Sunday, 17 May 2015

Gov't keen to boost health services

Financial Secretary John Tsang

Thanks to the dedication, commitment and expertise of our healthcare professionals, Hong Kong is blessed with one of the most efficient, one of the most trusted, public hospital services in the world.


And you don't have to take my word on that. According to a 2013 Bloomberg study, Hong Kong's healthcare system was rated the most efficient among 48 countries and economies, ahead of in our region Singapore (second), Japan (third) and Australia (seventh).


But - there is always a "but" isn't there? And I am sure you are all well acquainted with this "but". Like many economies today, Hong Kong faces the challenges of an ageing population and, at the same time, heightened expectations.


Healthcare investment

With that in mind, we continue to strengthen our investment in the public healthcare system. We are continuing to enhance the quality and capacity of affordable healthcare for the benefit of us all, now and in future.


I have the numbers to back that up. For the 2015-16 financial year, the Government's recurrent subvention to the Hospital Authority amounts to some $50 billion as John has mentioned earlier, up about 50% over just five years ago.


In addition, we are supporting a variety of Hospital Authority capital works projects to help meet the community's long-term healthcare needs. Capital expenditure for the projects under construction, or soon to be, is estimated at over $80 billion, contributing to an increase of up to 2,800 beds.


The projects include Phase 1 of an acute general hospital in the Kai Tak development area, along with the Tin Shui Wai Hospital and the Hong Kong Children's Hospital. There are also many other enhancement projects that will increase the capacity as well as the capability of our existing institutions.


Public-private partnership

Beyond extending our physical capacity, we need to look at new service delivery models, especially to take advantage of our unique dual-track public and private healthcare sectors. This will enable us to make better use of private practitioners.

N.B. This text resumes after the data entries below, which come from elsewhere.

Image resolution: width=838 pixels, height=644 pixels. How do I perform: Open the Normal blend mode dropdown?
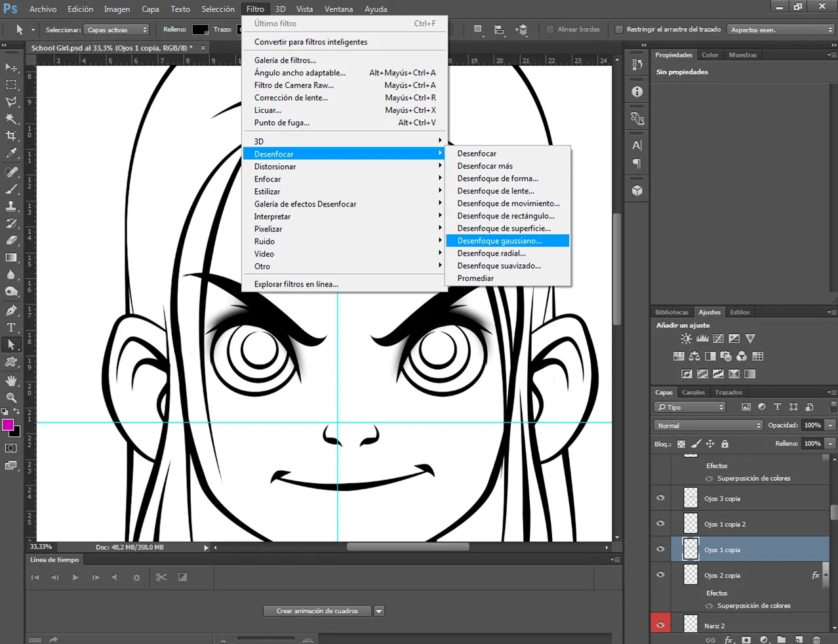pyautogui.click(x=708, y=426)
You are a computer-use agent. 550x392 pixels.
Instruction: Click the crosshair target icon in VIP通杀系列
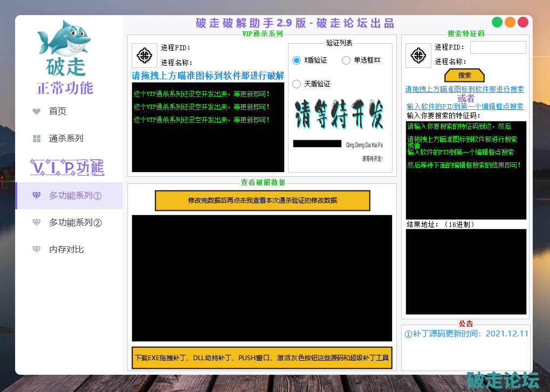coord(144,56)
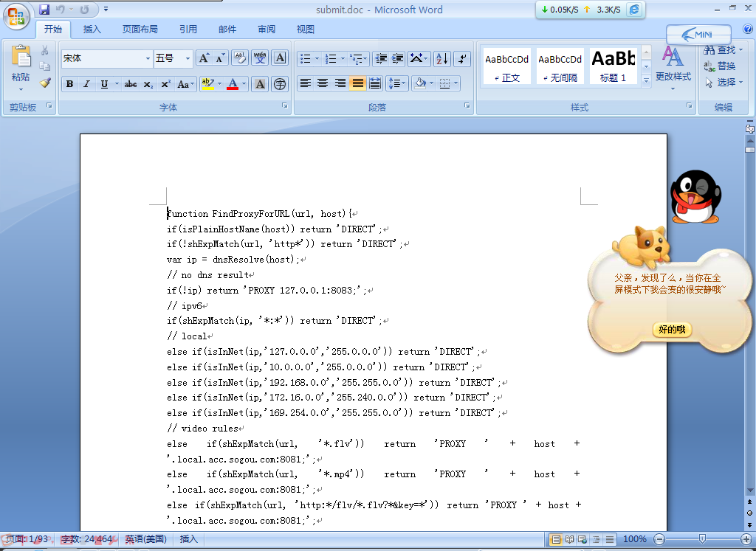Viewport: 756px width, 551px height.
Task: Toggle bold formatting
Action: 69,83
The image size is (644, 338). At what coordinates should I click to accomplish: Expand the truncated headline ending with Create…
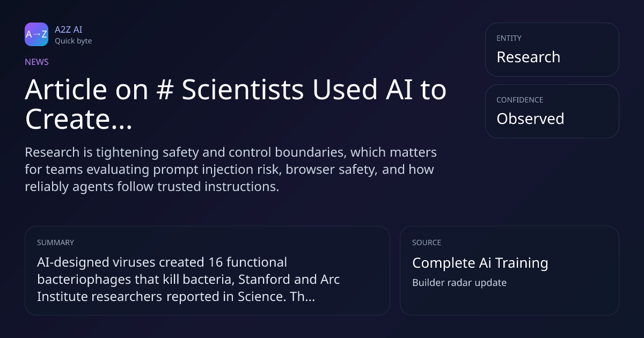(x=78, y=119)
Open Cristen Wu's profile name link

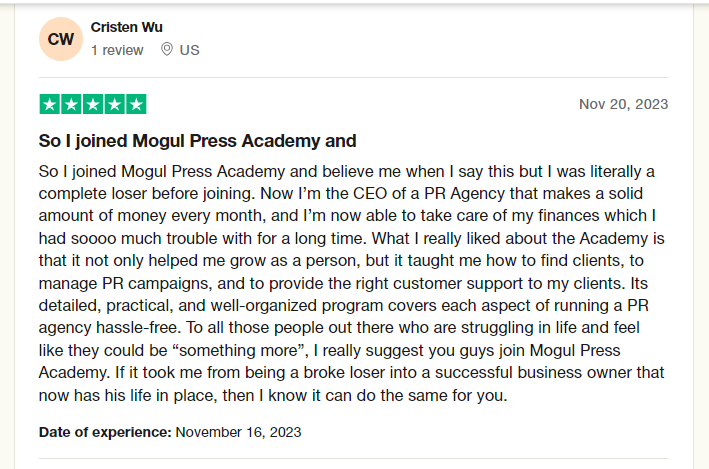click(127, 27)
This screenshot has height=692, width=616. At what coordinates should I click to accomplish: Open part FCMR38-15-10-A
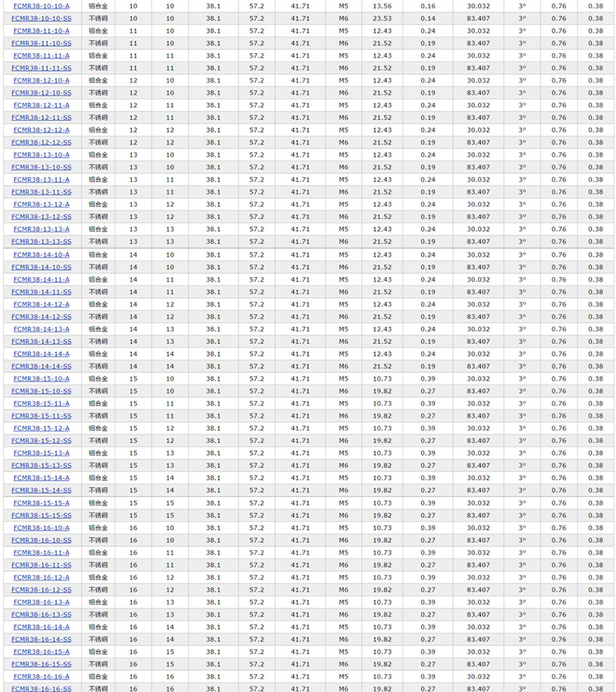tap(41, 379)
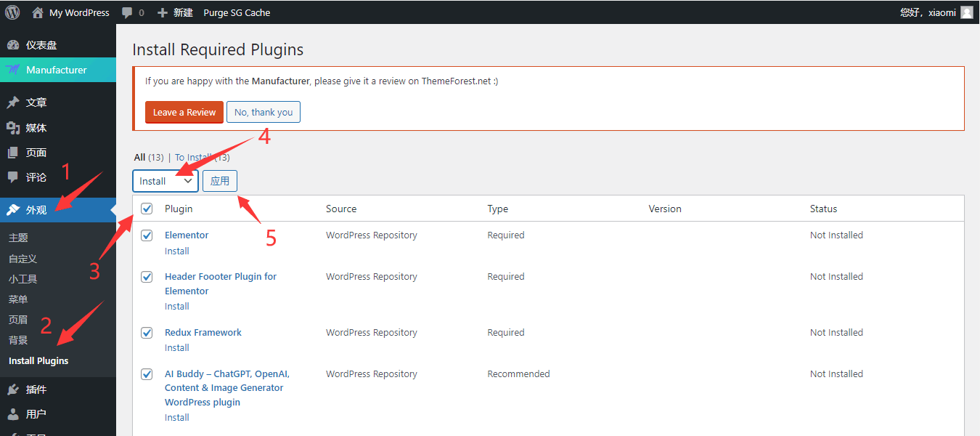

They can help relieve the pressure of our public hospitals and create a better working environment for healthcare professionals.


Our public hospitals can then focus on serving as the cornerstone of Hong Kong's healthcare system - the safety net for us all. And a pretty solid one at that. And with that in mind, we are setting up a $10 billion fund for the Hospital Authority to make use of the investment returns for public-private partnership initiatives. These include the extension of the General Outpatient Clinic Public-Private Partnership Programme to all districts, in phases.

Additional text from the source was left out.